If they’re asking for more money than the hospital down the street, they’ll have to produce data showing that their average length of stay for a certain procedure is two days shorter, or that their patients are less likely to. needing home care after a knee. replacement, he said.

“This will create greater demand to support the hospital’s value proposition when it requests a specific rate increase for a procedure,” Kes said.

Ultimately, Kes said the focus on value would be good for everyone.

Michael Abrams, co-founder and managing partner of healthcare consulting firm Numerof & Associates, agreed that forcing providers to justify why they should be paid more is a good thing. It might even spark more adherence to alternative payment models in which they take more responsibility for controlling costs, he said.

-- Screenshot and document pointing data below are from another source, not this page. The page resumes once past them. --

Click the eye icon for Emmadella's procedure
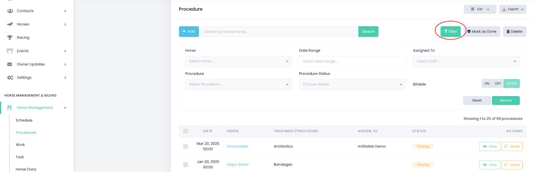533x172 pixels. 485,146
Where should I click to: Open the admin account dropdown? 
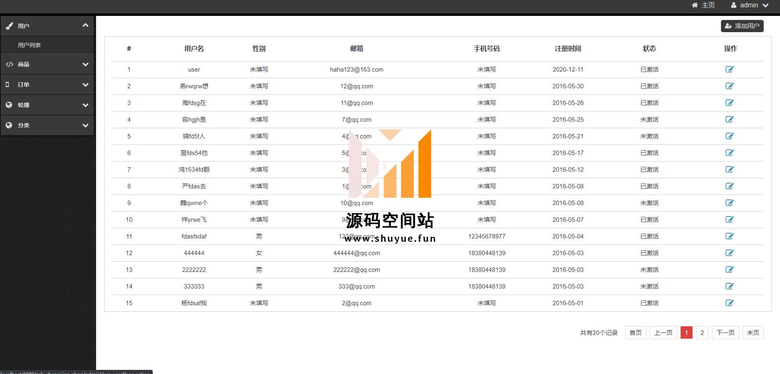click(x=749, y=5)
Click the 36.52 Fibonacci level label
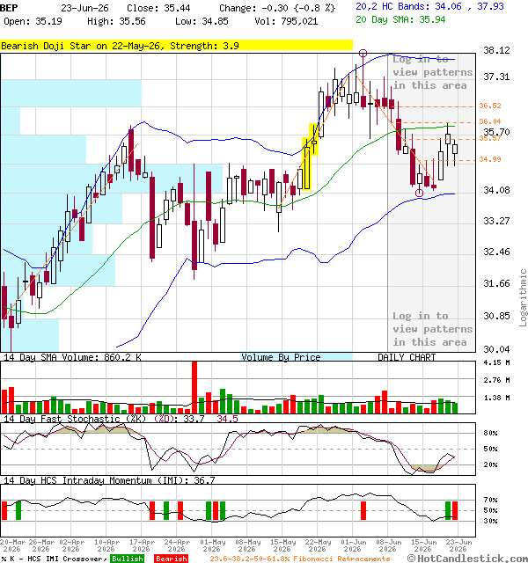This screenshot has width=528, height=563. tap(490, 106)
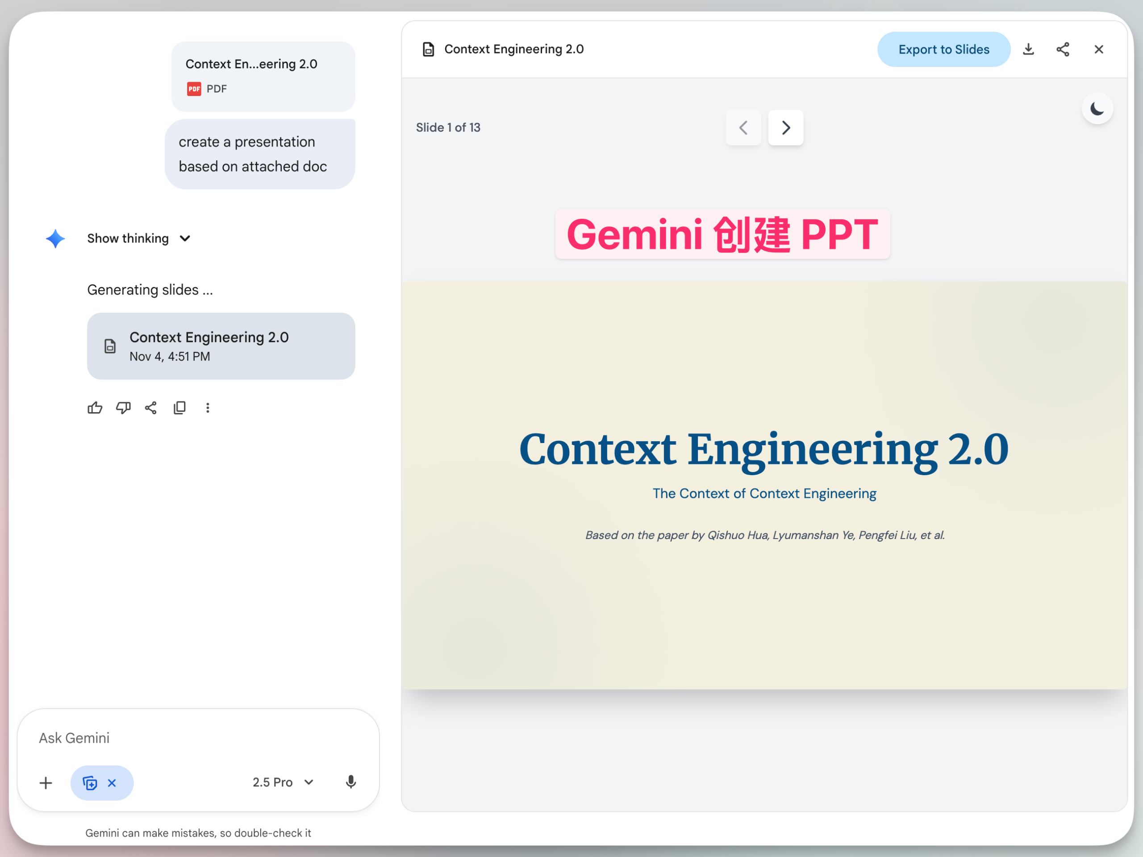Toggle dark mode with the moon button
Screen dimensions: 1143x857
(x=1098, y=109)
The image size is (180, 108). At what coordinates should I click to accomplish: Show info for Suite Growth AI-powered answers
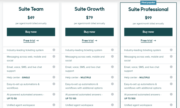(x=112, y=94)
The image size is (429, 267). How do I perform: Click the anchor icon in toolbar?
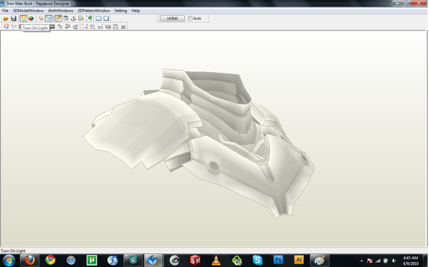click(73, 18)
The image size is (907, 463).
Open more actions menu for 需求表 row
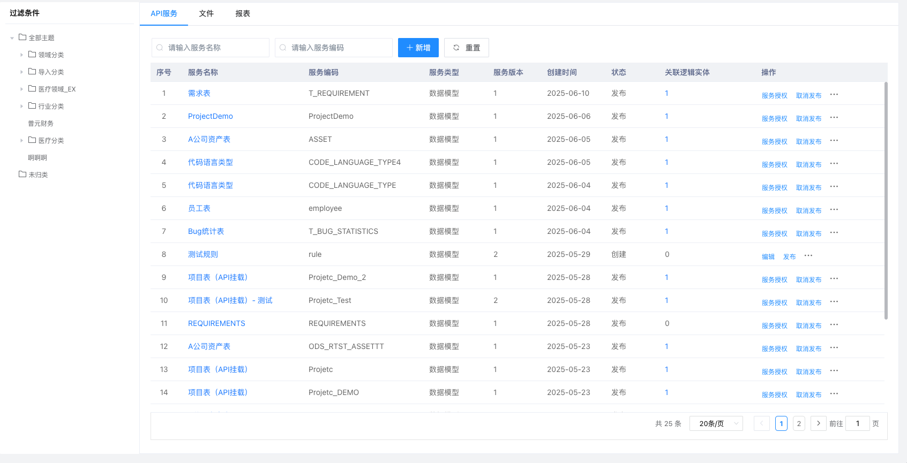pos(834,95)
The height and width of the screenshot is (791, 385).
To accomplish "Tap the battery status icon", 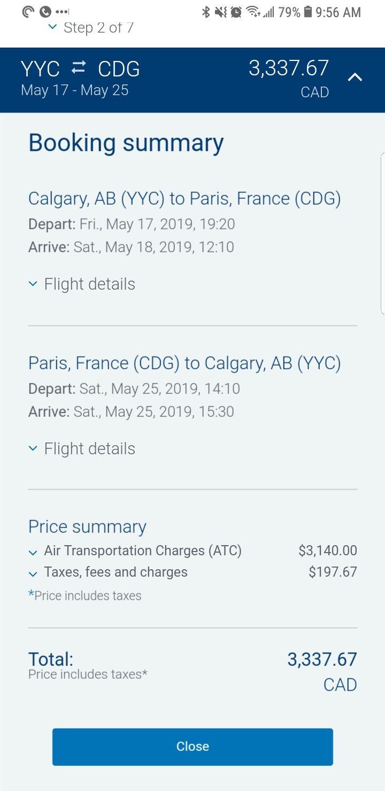I will tap(308, 12).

“The transparency rule provides a compensatory force to market power that pushes back the idea ‘whatever the market will bear’ of what a supplier should be paid,” Abrams said. “Over time I think it will have an impact.”

It is impossible to predict what the final impact of the controversial rule will be. After the think tank RAND Corp. released a wealth of data on hospital-level pricing as part of a 2020 study, hospitals at the bottom of the reimbursement scale demanded more money from insurers, said Sabrina Corlette, professor of research at Georgetown University’s Center on Health Insurance Reforms.

The ultimate goal of the rule is to empower employers and policy makers to put pressure on high-priced suppliers, especially when there is no noticeable difference in quality. That’s what happened in Colorado, where the revelation that hospitals were getting much higher commercial rates over Medicare ultimately convinced lawmakers to approve a public option, Corlette said.

“I think the price transparency has had the intended effect on Colorado policymakers,” she said, “but there is a risk that these cheaper health systems will charge higher rates.”